▶ Exercise directions: Your answer should hold exactly the lines from the one with "Instruction: Open calendar" through the final line of the data below, reproduced as written.

[Records contained in a dataset]
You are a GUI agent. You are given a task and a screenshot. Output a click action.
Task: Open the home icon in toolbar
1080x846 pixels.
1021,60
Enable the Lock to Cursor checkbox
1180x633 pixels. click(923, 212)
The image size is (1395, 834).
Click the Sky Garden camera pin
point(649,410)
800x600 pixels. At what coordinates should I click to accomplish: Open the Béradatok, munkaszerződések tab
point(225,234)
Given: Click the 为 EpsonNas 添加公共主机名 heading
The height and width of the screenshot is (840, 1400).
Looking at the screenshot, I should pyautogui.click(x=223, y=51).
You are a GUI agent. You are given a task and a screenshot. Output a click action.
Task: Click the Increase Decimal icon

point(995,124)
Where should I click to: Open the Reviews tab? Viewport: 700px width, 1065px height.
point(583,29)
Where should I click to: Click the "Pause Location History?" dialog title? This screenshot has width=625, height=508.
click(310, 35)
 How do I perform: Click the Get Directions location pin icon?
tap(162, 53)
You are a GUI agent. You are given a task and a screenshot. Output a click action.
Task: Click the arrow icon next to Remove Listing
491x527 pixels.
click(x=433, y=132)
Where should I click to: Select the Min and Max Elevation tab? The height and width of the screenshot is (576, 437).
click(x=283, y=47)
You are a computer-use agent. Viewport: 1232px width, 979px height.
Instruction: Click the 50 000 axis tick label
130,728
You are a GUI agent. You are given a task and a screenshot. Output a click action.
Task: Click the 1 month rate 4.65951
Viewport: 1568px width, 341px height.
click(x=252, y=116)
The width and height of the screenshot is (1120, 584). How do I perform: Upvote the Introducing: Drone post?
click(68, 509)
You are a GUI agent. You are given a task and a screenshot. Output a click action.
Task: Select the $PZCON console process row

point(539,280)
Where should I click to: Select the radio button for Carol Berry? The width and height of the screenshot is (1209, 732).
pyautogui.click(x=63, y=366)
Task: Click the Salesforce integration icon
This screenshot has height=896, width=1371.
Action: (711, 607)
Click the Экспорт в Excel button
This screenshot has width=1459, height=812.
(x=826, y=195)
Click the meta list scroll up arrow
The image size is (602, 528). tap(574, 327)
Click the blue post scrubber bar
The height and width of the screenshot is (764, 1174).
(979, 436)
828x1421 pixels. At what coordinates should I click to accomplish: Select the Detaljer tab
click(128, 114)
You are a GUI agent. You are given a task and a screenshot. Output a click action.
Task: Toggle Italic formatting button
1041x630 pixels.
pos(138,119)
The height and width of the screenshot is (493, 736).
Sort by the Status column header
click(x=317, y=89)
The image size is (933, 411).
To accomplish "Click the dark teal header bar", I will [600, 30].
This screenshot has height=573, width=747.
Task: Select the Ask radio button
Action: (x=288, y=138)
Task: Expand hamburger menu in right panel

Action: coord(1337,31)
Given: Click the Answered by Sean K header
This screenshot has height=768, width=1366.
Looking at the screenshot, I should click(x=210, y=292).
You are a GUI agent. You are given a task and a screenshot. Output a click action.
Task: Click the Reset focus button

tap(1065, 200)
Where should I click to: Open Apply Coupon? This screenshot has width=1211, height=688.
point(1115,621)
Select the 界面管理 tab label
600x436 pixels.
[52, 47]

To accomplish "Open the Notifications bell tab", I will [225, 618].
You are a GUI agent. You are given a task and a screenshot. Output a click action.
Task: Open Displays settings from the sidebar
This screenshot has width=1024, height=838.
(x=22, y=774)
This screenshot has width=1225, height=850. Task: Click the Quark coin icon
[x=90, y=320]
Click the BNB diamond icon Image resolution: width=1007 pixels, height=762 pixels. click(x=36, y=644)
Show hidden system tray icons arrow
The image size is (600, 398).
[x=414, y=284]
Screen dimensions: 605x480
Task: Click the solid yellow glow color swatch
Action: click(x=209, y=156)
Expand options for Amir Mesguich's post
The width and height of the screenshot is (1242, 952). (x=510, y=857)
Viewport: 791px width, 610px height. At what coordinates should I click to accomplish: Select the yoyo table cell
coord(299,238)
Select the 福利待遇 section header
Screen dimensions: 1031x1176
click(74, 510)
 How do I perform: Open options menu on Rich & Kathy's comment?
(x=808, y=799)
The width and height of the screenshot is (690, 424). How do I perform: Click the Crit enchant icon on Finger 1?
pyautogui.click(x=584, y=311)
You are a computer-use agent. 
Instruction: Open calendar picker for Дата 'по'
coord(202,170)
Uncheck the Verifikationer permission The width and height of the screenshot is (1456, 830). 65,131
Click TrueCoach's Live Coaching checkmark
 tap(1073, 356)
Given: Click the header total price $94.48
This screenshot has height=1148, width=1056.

▶ Response for this exercise:
Instruction: Open calendar picker for Дата 'по'
coord(202,170)
Uncheck the Verifikationer permission The width and height of the screenshot is (1456, 830). 65,131
Click TrueCoach's Live Coaching checkmark
 tap(1073, 356)
Given: Click the header total price $94.48
This screenshot has height=1148, width=1056.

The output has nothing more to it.